3 Things First-Time Homebuyers are Doing Right

by Cait Flanders April 21, 2014 / No Comments

Flickr: spierisf

There’s been a lot of talk in the media lately about whether or not homeownership is a good investment. As a late 20-something, I was raised to believe that building equity in a home would be one of the best investments I could ever make. But as prices continue to go up, just saving the initial investment for that home – a down payment – seems further and further out of reach. And I know I’m not the only hopeful first-time homebuyer who is feeling the pinch.

Last month, BMO released a survey that showed we – first-time buyers* – have had to increase our budgets to an average of $316,000; that’s up 5.4% from the $300,000 we were budgeting in 2013. Since the national average home price is now up to $401,419 – a 6.0% increase from March of last year – our increased budgets, on average, are on par with what’s happening in Canadian real estate. But can we actually afford these home prices?

As it turns out, we can. Of course, it can take some serious penny-pinching, budgeting and lifestyle-changing efforts to make it happen – but we’re up for the challenge. Here are three things first-time homebuyers are doing right, before entering homeownership.

1. Changing their lifestyle to save for a down payment

According to the results of BMO’s survey, 61% of first-time homebuyers have made cutbacks to their lifestyle in order to save for their first home. Your “lifestyle” includes your habits, possessions and attitudes, so cutbacks to it could include everything from nixing your daily takeout coffee (habit), to giving up shopping after realizing that what you own right now is enough (possession) and deciding it’s time to focus on saving money versus spending it (attitude).

While changing your lifestyle to save may seem tough at first, it’s important for first-time buyers to do so because it preps them for life as a homeowner. Once they’ve saved their down payment, purchased a home and started making mortgage payments, first-time buyers enter a whole new world: one full of maintenance, upgrades and renovations. By learning how to make cutbacks now, they’re better prepared to do so again when their home begs for an extra bite out of their budget.

2. Delaying homeownership until they can save more money

Another smart move 60% of first-time homebuyers are making is delaying their home-buying timeline in order to save more money. Of course, 39% cited rising real estate prices as the main reason for doing so, but there are a couple of reasons this is still a smart move, and both have to do with the average down payment first-time buyers are making, which is 16% ($50,576).

The first is obvious: the more money you put down, the less you need to borrow for a mortgage. And the less you have to borrow, the less you have to repay – especially in interest costs. Sounds good, right? But the best reason for first-timers to wait to buy until they can afford to put more money down is so they can pay less – or completely avoid – CMHC insurance. Sixteen per cent isn’t enough to avoid it altogether though, so a 20% down payment should be the goal.

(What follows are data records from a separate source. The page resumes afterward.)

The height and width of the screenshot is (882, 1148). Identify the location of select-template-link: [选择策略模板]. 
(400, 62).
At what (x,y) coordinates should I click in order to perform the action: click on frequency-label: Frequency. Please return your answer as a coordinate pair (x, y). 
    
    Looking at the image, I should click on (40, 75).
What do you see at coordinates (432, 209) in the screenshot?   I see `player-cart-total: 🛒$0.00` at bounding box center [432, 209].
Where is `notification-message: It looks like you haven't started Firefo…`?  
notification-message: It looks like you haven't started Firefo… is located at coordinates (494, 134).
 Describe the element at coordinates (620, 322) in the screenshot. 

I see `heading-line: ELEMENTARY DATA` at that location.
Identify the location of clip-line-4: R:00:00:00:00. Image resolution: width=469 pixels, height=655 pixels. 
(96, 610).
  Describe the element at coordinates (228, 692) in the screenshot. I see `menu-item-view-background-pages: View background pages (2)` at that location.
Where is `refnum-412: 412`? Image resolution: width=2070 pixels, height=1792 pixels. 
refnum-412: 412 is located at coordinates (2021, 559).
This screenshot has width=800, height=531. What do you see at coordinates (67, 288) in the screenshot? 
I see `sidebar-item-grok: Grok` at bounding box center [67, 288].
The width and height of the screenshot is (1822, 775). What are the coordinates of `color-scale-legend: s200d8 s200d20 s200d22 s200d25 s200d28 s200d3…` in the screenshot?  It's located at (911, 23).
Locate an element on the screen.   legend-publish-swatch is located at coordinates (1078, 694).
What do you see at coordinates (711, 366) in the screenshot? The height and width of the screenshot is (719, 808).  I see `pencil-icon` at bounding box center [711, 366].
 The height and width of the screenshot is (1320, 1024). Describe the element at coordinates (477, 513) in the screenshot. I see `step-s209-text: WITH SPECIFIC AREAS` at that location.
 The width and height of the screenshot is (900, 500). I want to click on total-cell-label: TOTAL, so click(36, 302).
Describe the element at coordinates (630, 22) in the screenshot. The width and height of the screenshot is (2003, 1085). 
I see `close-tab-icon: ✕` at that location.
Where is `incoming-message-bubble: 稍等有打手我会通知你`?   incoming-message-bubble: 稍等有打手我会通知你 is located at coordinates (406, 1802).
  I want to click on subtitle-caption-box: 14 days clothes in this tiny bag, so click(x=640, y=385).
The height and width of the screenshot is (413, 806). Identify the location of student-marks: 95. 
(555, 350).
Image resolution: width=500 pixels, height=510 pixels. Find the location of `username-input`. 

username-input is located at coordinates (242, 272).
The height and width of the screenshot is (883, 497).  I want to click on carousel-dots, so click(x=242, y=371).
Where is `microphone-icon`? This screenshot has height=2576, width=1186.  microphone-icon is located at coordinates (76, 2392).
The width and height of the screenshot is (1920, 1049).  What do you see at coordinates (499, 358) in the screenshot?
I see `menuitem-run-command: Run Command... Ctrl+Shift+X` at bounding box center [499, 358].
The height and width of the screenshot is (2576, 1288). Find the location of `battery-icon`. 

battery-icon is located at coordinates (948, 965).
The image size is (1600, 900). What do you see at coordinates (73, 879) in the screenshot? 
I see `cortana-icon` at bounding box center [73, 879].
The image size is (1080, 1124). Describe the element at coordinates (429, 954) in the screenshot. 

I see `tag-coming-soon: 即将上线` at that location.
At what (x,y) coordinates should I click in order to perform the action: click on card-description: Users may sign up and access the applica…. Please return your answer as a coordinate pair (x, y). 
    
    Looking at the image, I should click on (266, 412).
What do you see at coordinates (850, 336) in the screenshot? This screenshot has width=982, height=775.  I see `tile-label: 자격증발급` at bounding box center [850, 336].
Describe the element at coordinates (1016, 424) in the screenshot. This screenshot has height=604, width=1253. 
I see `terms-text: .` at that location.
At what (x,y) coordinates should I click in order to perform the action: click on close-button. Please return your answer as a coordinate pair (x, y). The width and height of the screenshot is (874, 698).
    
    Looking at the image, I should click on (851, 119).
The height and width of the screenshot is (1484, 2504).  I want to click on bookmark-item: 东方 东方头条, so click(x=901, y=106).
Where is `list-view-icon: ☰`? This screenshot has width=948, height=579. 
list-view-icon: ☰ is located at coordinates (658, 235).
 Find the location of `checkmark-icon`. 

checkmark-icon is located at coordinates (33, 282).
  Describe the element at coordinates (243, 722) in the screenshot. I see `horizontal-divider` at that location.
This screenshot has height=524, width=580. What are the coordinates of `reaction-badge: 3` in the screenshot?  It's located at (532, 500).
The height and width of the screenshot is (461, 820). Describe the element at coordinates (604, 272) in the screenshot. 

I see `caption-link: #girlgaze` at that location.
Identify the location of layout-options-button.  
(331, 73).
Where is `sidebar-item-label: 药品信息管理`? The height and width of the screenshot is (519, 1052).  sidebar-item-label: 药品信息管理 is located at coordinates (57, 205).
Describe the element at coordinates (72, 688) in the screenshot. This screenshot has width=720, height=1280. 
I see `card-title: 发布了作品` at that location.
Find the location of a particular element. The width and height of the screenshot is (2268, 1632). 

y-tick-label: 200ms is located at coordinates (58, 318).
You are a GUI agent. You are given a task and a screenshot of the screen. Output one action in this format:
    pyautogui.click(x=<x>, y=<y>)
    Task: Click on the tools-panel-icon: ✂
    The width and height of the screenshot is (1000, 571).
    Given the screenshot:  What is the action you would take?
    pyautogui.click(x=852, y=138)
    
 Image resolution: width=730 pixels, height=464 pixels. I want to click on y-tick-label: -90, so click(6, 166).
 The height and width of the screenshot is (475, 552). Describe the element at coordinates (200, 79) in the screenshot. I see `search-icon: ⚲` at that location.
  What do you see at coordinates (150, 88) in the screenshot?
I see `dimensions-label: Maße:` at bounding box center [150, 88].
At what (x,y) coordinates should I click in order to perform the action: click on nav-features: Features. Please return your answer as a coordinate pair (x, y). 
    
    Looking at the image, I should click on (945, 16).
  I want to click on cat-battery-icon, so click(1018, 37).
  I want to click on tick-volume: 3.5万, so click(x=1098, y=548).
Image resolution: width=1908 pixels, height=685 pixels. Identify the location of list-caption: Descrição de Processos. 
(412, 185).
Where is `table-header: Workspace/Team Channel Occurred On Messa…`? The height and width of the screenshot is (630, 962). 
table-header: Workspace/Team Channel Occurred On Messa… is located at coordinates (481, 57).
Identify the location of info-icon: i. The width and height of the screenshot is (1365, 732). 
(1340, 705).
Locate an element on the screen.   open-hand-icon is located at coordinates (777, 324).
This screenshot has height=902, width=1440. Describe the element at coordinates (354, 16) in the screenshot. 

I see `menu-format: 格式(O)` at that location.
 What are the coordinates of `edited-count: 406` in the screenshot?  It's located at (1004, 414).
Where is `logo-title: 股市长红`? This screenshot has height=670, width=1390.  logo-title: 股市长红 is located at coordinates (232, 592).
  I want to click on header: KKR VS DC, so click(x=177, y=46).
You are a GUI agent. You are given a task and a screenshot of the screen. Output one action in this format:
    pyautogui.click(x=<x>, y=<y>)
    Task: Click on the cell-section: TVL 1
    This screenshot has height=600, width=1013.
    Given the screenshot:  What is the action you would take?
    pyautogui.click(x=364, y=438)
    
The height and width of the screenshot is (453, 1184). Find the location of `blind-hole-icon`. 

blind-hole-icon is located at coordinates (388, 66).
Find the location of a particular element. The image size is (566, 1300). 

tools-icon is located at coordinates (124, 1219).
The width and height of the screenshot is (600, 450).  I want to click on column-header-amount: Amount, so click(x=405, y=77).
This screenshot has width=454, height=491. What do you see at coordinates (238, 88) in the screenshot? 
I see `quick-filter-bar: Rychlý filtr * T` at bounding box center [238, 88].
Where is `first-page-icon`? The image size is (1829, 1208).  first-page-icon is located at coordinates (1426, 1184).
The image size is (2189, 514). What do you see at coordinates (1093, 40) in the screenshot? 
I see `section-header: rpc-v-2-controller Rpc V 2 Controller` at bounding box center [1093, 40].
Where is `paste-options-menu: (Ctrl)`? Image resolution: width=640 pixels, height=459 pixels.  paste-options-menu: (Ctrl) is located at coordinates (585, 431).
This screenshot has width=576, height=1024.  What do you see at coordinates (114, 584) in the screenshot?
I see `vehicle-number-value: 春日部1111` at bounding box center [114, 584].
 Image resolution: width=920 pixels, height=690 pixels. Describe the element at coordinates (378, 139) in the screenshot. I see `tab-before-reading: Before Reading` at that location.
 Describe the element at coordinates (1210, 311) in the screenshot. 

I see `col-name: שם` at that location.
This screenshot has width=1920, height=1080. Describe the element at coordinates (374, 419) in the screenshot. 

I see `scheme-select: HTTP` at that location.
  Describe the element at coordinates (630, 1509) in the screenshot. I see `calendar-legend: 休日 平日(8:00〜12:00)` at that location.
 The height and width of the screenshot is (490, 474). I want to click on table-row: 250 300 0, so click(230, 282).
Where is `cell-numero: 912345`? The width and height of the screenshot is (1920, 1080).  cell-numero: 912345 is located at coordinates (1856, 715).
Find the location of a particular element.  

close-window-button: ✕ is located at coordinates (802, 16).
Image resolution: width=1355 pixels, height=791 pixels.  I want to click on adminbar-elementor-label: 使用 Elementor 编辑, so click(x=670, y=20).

3. Unwilling to break their budget

Finally, and this one is my favourite, 60% of first-time homebuyers plan to set a fixed budget with a maximum amount and refuse to go over. This is smart for so many reasons. First, as I mentioned in my top point, homeownership is expensive. On top of the mortgage payments, home insurance, condo fees, etc., regular home maintenance can cost anywhere from 1 to 4% of the value of your home each year!

Second, homeowners don’t just want to sit around at home all day, do they? No, they want to go out, do things, travel, etc. By deciding on a max budget and sticking to it, these first-time buyers are keeping some wiggle room in their budgets for their home, life and fun.

The best way to decide on a max budget is to get pre-approved for a mortgage. By sitting down with a mortgage broker or lender, first-time buyers can have their income and current debt commitments evaluated, in order to determine exactly how much they can afford to borrow for a home. They’ll be given a max purchase price, and learn what the corresponding monthly mortgage payment would be at that price, which can help them start their house-hunt.

So, the lessons first-time homebuyers in Canada can teach us are to: cutback where necessary, save more and not go over budget. Sounds like good financial advice to me – especially for anyone who is thinking of getting into the housing market.

*The survey results are based on interviews with 513 first-time homebuyers in Canada, ages 18 and older, conducted in early 2014.